Some men act as though their work is done the moment their bride says “I do.” It’s almost as though, on their wedding day, they take their to-do list and put a check mark next to “find a wife.” Then after the honeymoon, it’s back to work — and back to that to-do list—with many more battles to win and more check marks to make.
Perhaps the most interesting part of this phenomenon in men is that, at the same moment they’re feeling a sense of finality about their wedding day accomplishment, their brides are seeing it as just a beginning.
Choosing Not to Choose
If you undervalue this first year and develop bad habits, a solid marriage will be much more expensive to recover later on—or these habits may eventually destroy your marriage.
If a man has recently married, he must not be sent to war or have any other duty laid on him. For one year he is to be free to stay at home and bring happiness to the wife he has married. (Deuteronomy 24:5)
Although the prospects of such a thing may sound hilarious or outrageous to you, there are some interesting investment principles buried here that you’ll want to take seriously.
I’m pretty sure I know what you’re thinking, “C’mon, be reasonable. I’ve got work to do. If I were to take a whole year off, I’d be fired from my job—and that wouldn’t be good for either of us.”

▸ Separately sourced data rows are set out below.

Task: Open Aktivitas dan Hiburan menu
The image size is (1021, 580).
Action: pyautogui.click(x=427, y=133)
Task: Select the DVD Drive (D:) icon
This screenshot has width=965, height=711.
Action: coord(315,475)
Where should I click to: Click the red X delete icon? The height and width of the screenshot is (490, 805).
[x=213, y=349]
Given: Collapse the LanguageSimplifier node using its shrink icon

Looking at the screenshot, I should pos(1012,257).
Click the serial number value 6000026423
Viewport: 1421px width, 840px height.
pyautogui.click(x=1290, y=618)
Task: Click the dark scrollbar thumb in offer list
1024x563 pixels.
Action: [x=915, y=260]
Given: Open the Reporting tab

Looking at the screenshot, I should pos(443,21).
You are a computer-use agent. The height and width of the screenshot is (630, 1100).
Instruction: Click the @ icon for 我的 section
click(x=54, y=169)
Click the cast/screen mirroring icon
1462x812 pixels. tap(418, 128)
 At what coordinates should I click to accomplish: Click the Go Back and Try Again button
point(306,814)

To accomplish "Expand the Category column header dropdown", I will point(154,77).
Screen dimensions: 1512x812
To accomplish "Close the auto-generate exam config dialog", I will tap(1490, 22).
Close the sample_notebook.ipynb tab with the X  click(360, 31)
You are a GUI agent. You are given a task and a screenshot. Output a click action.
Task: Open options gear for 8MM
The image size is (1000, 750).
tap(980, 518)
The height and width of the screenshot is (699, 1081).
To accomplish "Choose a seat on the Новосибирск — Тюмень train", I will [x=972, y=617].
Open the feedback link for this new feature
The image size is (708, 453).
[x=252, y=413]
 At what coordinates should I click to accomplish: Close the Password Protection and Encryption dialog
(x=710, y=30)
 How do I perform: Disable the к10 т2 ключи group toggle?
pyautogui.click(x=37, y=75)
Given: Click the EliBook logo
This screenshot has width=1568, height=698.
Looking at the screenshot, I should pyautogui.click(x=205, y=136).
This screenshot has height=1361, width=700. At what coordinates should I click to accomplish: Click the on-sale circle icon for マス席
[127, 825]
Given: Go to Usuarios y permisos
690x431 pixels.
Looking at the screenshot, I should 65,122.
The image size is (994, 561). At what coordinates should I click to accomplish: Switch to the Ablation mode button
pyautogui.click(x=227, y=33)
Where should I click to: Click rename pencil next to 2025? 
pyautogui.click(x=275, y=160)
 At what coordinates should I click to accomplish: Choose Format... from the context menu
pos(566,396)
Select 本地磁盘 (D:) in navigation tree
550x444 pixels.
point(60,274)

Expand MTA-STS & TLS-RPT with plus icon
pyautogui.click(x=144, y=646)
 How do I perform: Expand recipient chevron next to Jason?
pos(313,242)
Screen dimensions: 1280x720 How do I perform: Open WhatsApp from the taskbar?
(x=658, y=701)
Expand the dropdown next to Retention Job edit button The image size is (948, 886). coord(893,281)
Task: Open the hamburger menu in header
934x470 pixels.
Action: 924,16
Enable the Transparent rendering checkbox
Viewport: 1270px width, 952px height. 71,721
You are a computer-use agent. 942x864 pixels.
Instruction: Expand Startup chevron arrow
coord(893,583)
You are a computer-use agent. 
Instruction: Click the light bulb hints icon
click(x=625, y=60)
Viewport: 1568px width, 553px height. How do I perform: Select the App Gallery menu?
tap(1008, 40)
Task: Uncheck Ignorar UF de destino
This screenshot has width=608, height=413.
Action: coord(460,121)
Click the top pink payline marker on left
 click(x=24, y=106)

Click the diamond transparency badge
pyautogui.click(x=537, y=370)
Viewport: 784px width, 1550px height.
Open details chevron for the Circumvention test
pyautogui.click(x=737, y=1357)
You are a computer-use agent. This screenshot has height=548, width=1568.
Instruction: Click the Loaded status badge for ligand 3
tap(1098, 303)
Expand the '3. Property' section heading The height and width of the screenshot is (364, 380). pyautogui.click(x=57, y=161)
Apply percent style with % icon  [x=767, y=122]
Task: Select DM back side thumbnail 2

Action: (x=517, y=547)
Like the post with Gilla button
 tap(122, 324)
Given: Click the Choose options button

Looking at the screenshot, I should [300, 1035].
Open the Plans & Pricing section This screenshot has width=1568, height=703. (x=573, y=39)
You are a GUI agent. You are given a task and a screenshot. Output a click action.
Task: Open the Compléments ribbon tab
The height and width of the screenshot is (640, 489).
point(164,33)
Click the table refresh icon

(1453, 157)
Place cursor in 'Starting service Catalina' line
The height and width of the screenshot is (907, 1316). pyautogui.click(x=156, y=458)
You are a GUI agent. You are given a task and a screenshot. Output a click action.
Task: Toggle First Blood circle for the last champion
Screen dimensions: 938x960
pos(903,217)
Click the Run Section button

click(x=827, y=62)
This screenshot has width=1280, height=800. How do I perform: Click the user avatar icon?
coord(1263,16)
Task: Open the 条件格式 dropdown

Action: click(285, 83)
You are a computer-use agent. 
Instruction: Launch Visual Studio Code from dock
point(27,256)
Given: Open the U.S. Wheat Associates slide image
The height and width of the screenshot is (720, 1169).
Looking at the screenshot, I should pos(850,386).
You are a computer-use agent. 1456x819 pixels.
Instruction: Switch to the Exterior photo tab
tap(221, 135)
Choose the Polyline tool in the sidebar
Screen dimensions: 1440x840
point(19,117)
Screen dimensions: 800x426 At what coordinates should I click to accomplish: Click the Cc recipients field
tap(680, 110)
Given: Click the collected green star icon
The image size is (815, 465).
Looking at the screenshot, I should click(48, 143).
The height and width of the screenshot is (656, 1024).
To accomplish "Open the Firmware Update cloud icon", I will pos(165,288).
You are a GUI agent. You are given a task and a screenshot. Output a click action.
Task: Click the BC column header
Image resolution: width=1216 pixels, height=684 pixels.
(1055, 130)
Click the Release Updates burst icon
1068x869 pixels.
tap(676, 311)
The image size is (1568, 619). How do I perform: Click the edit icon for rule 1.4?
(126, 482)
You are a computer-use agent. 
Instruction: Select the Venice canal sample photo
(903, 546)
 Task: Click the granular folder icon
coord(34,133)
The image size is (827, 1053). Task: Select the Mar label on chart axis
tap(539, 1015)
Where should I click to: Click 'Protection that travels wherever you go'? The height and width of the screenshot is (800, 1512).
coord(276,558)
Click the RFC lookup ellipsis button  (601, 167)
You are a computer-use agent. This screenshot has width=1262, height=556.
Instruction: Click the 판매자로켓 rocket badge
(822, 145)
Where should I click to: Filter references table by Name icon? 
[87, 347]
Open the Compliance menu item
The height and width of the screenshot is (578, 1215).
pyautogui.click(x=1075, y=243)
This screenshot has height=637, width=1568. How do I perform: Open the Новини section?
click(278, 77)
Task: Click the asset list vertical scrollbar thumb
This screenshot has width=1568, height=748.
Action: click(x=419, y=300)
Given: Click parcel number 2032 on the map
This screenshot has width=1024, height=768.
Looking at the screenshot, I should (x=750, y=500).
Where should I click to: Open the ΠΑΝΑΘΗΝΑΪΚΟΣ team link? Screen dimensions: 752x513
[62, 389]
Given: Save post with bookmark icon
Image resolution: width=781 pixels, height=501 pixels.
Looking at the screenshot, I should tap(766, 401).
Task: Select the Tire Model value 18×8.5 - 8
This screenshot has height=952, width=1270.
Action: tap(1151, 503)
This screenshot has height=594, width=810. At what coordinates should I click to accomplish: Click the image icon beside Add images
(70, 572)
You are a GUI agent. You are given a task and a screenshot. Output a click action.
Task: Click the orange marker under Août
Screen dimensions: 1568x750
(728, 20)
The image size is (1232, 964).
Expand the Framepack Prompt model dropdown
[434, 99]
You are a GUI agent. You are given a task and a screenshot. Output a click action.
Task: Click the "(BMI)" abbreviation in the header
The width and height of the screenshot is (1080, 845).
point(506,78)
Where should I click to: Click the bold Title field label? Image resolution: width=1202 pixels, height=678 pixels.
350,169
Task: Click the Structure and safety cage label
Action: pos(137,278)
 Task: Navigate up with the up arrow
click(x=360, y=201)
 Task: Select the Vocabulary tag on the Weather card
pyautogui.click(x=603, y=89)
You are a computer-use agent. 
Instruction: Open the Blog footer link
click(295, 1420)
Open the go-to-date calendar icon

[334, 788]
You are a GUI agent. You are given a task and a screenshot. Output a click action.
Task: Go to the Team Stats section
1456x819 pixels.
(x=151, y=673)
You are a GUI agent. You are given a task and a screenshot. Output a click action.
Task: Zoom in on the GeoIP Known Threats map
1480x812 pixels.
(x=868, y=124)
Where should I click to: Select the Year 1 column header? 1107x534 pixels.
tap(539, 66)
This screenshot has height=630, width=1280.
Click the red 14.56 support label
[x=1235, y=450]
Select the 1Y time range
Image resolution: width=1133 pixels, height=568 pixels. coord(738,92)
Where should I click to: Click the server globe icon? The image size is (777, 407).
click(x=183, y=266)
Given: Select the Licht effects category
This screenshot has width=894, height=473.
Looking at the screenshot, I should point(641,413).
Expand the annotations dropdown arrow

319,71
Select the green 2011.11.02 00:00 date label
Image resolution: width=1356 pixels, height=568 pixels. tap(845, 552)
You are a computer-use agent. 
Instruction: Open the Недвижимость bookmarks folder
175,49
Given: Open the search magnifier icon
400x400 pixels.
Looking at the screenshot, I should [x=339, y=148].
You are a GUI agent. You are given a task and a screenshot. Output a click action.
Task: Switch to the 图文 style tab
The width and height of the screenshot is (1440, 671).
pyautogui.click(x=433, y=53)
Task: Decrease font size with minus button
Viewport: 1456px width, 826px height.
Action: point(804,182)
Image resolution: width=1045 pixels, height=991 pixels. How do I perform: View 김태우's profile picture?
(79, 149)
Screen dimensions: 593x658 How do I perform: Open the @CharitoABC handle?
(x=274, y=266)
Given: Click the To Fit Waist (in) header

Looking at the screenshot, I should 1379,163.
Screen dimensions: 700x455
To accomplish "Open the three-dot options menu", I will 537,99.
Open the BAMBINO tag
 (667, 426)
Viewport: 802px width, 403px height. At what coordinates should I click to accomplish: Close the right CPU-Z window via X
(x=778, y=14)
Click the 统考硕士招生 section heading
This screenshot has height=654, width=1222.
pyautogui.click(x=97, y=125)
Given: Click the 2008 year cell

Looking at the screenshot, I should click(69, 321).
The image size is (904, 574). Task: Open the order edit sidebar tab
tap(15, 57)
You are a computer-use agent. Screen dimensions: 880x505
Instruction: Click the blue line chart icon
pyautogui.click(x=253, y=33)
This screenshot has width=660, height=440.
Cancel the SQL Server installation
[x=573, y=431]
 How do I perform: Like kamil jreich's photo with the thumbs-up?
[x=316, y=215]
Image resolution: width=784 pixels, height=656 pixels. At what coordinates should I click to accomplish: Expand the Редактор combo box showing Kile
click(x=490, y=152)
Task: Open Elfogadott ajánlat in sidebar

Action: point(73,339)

Don’t worry. I’m not advocating unemployment—just intentionality. Your job in your first year of marriage is to become an expert on one woman—your wife—and to learn, better than anyone else in the world, how to “bring her happiness.” And the Old Testament advice is to take one year, ONE WHOLE YEAR. A weekend seminar or a great book about marriage will not be enough—not even the standard five session premarital counseling commitment. There’s no other way to say it: It’s a big investment!
Early in our marriage my wife, Bobbie, said it to me this way: “I just want to know that, even though you’re busy, once in a while you stop and think about me.”
Okay, you might be thinking, but what should my wife do for me? That’s a fair question, but the answer is sobering. This Old Testament admonition says absolutely nothing about your wife’s job. She’s given no direction at all. But this is where the reciprocity part comes in. When you make her happiness your priority, your wife finds herself compelled to make you happy.
Doing everything you can do during this first year to make your wife happy is not just an unselfish act of martyrdom. Having a contented wife will make an immense difference in your own happiness.
The book of Proverbs affirms this idea with a touch of humor—in fact, these exact words appear twice in Proverbs: “Better to live on a corner of the roof than share a house with a quarrelsome wife.”
Though it’s not always the case, unhappy, nagging, contentious, quarrelsome wives are often marred to overly busy, non-responsive, preoccupied, self-absorbed husbands. And, by trial and error, these wives have learned that the only way to get their husbands’ attention is to do something annoying.
Your challenge is to choose to pay more attention to your wife during this first year than you do to your neighbor’s new car or to the NCAA Final Four on television. And when you make this investment during the first year, your marriage will be far more satisfying for the rest of your life. It will be worth millions.
Decide to make the next twelve months the most important year of your life.